I used it back in 2014
Due to some circumstances, my main PC at the time was a pentium 4 with 1gb Ram
Oh my. That’s like using an 286 w/ 1MB RAM in 2004.. 😢
LXDE, PCManFM, Dillo… all running on Slackware. It was a nice and sleek desktop back then, circa 2007. Time flies….
Chances are you will find broken websites when you don’t use landlord’s Chrome.
Not to mention streaming services only support a handful ones with their DRM.
I need SDL2 version
I no nneded a gui. any gui only rendering html.
“to the detriment of web standards evolution” is an odd criticism…i don’t think i agree with it.
i remember in the early aughts when there were several browsers with distinct pedigrees, and the HTML standard was barely advanced enough to do what i needed. it was a nightmare world of feature tests and compatibility hacks. just a couple years later, the important standards started to solidify but they were adopted unevenly by the popular browsers. and some vendors didn’t push updates on their users, so as every new standardized feature came out i always had the feeling “oh this is great, solves a big problem i have!” matched with a larger feeling “ugh when will MSIE users get this? and how broken will it be?” there was no point using the clean solution because you had to maintain it in parallel with the legacy hack.
i really think today is a golden era for web standards. the features i really want as a web developer are all about a decade old now, and are widely adopted in a compatible fashion by every browser. and every vendor pushes updates so the median browser in use in the wild is less than 6 months old.

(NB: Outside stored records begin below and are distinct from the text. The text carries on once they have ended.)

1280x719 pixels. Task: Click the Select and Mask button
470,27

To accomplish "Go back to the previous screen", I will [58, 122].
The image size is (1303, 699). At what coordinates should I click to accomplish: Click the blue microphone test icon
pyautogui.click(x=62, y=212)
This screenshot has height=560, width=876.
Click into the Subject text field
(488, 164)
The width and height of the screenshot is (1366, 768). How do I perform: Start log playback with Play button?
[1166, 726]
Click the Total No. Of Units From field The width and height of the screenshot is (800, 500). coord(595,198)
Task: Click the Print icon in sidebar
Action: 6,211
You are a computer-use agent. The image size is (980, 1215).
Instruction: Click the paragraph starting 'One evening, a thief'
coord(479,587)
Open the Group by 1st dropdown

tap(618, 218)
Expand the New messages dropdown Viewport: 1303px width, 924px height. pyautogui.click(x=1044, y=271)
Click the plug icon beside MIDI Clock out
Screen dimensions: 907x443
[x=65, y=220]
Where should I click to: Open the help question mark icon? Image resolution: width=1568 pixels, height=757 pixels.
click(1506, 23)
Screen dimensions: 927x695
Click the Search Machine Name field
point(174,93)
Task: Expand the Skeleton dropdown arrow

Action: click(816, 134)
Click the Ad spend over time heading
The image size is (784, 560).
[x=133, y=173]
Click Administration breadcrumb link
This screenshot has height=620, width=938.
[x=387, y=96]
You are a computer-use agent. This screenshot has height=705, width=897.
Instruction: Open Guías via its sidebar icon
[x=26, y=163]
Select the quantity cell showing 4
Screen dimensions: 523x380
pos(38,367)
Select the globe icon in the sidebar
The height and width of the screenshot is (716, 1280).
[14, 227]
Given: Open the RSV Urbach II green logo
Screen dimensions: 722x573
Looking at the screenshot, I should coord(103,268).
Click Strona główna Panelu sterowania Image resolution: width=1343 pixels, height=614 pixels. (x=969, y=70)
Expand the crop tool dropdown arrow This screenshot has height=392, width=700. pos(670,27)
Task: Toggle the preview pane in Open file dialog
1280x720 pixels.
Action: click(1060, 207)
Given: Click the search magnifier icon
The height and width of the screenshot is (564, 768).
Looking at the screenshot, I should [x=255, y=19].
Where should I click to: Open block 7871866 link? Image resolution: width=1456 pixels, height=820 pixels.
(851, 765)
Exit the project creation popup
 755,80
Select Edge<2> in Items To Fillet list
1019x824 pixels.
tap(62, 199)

there are a bunch of downsides, especially in the way people tend to use these things (jquery ugh). but i really think the evolution of the standards has never been in a better state. the folly of jquery really highlights how great the standards are…if you use stackexchange or whatever to solve some thorny UI problem, there’s always a ton of people telling you to load up 2MB of jquery code just to center some text…but the fact of the matter is, in almost every case, good use of CSS will finally do it without any javascript at all. the standards are good now it’s just the practice that is braindead.